Collected data

------------

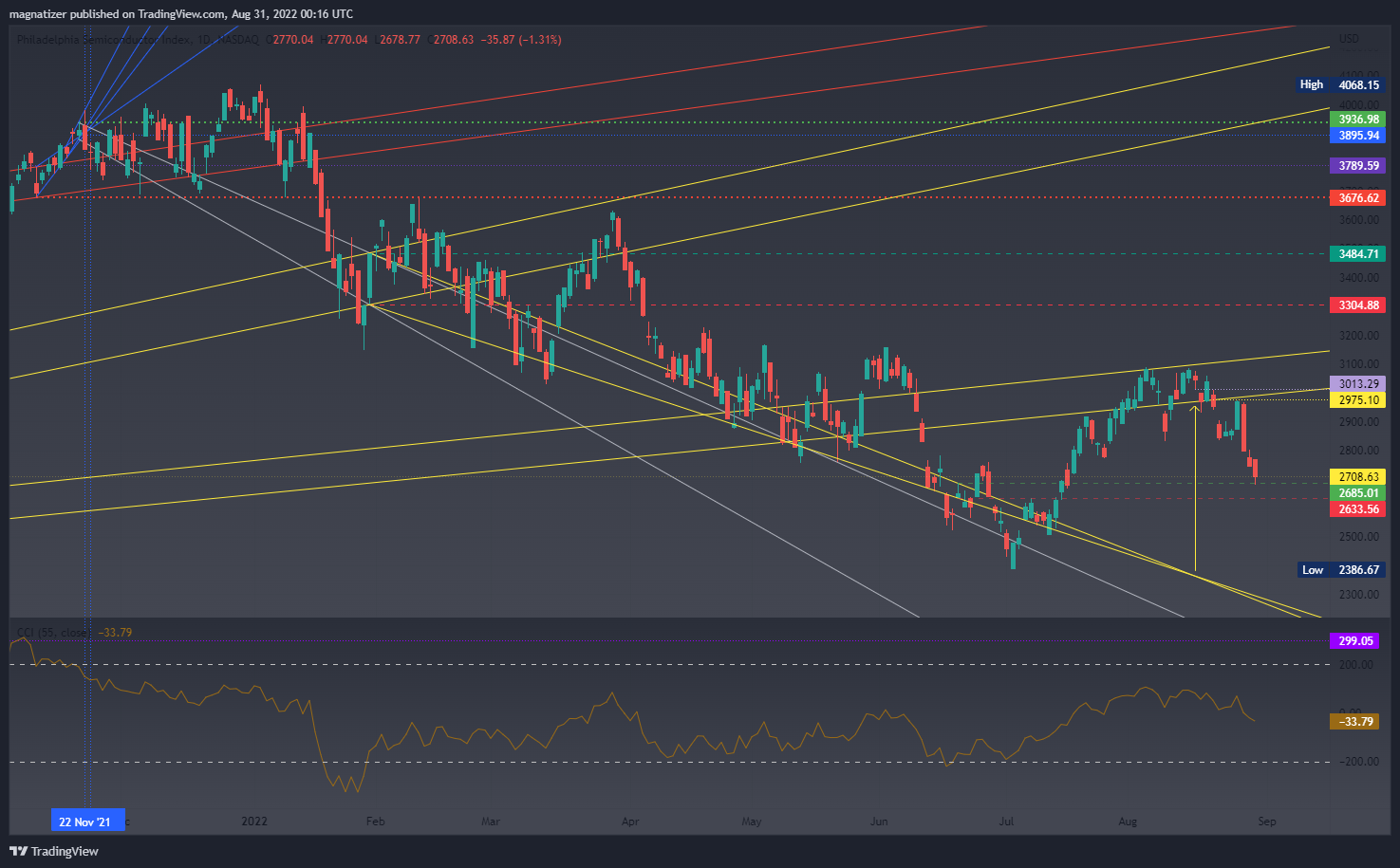The image size is (1400, 868).
Task: Click the Low 2386.67 price label
Action: (x=1340, y=570)
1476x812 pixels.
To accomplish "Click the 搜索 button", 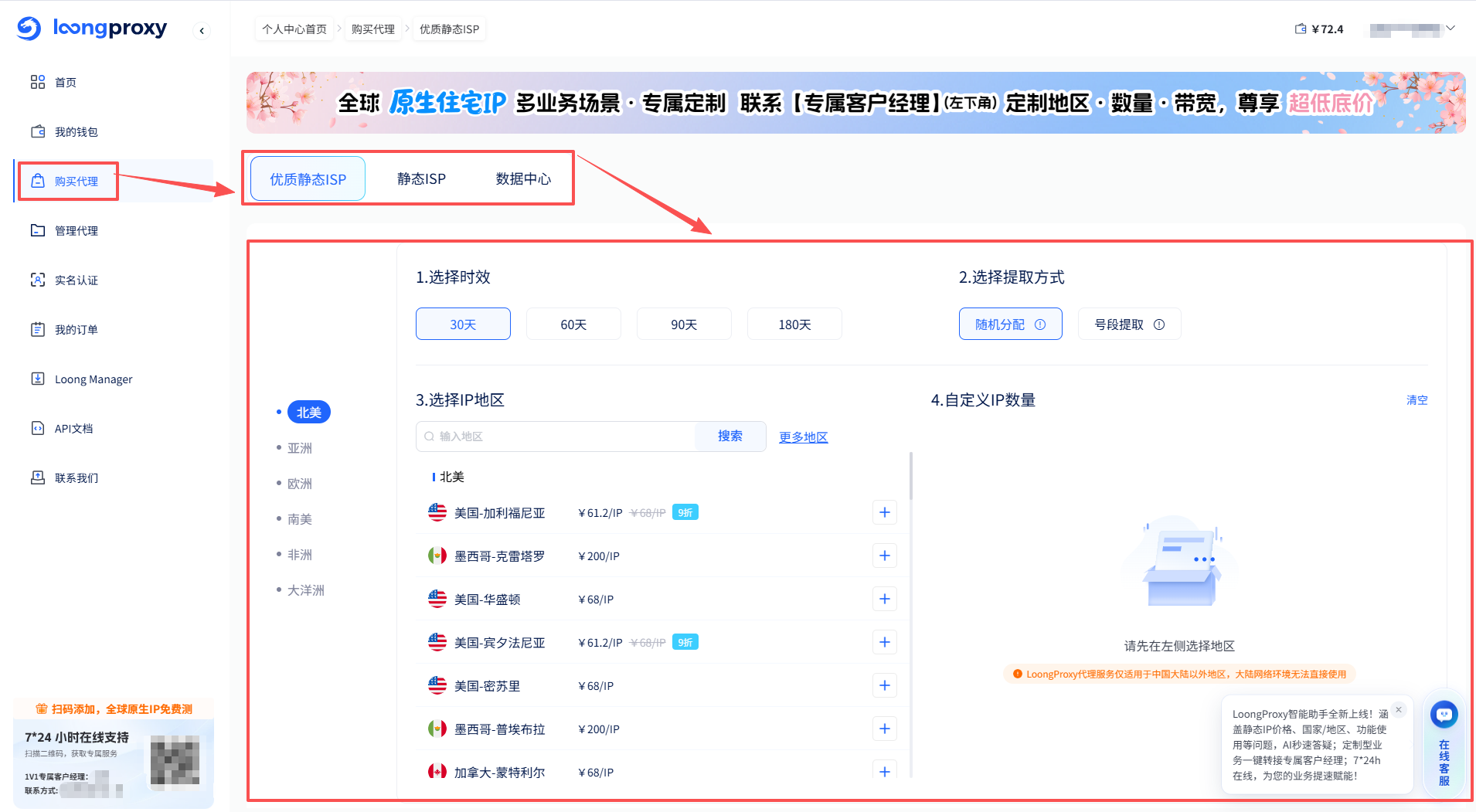I will (x=729, y=437).
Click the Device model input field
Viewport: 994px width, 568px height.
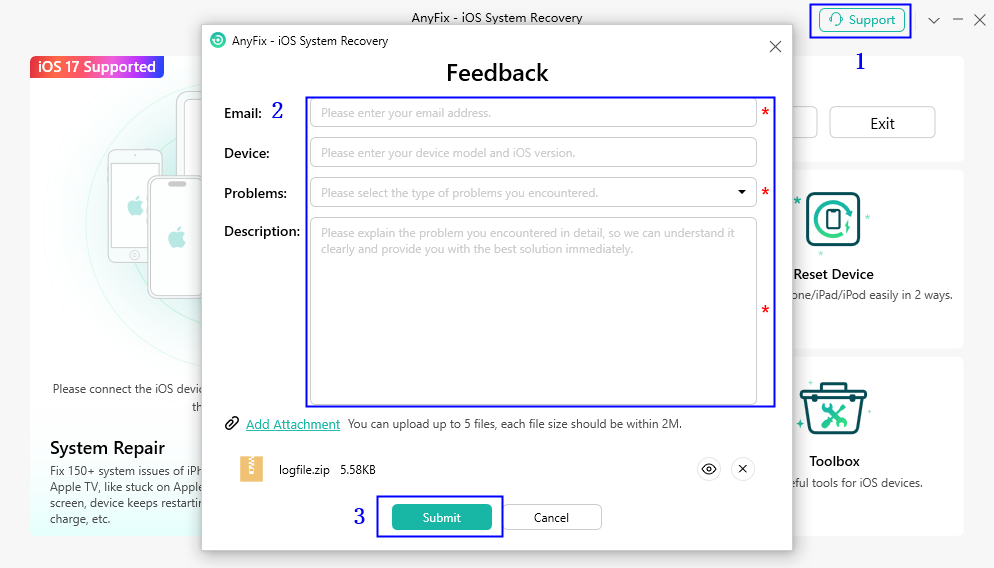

------------

Reproduce the lines of the data that run from the one containing "Click the Device model input field" to the final line, both included, exactly as they appear and without the pictures.

Click the Device model input field
Viewport: 994px width, 568px height.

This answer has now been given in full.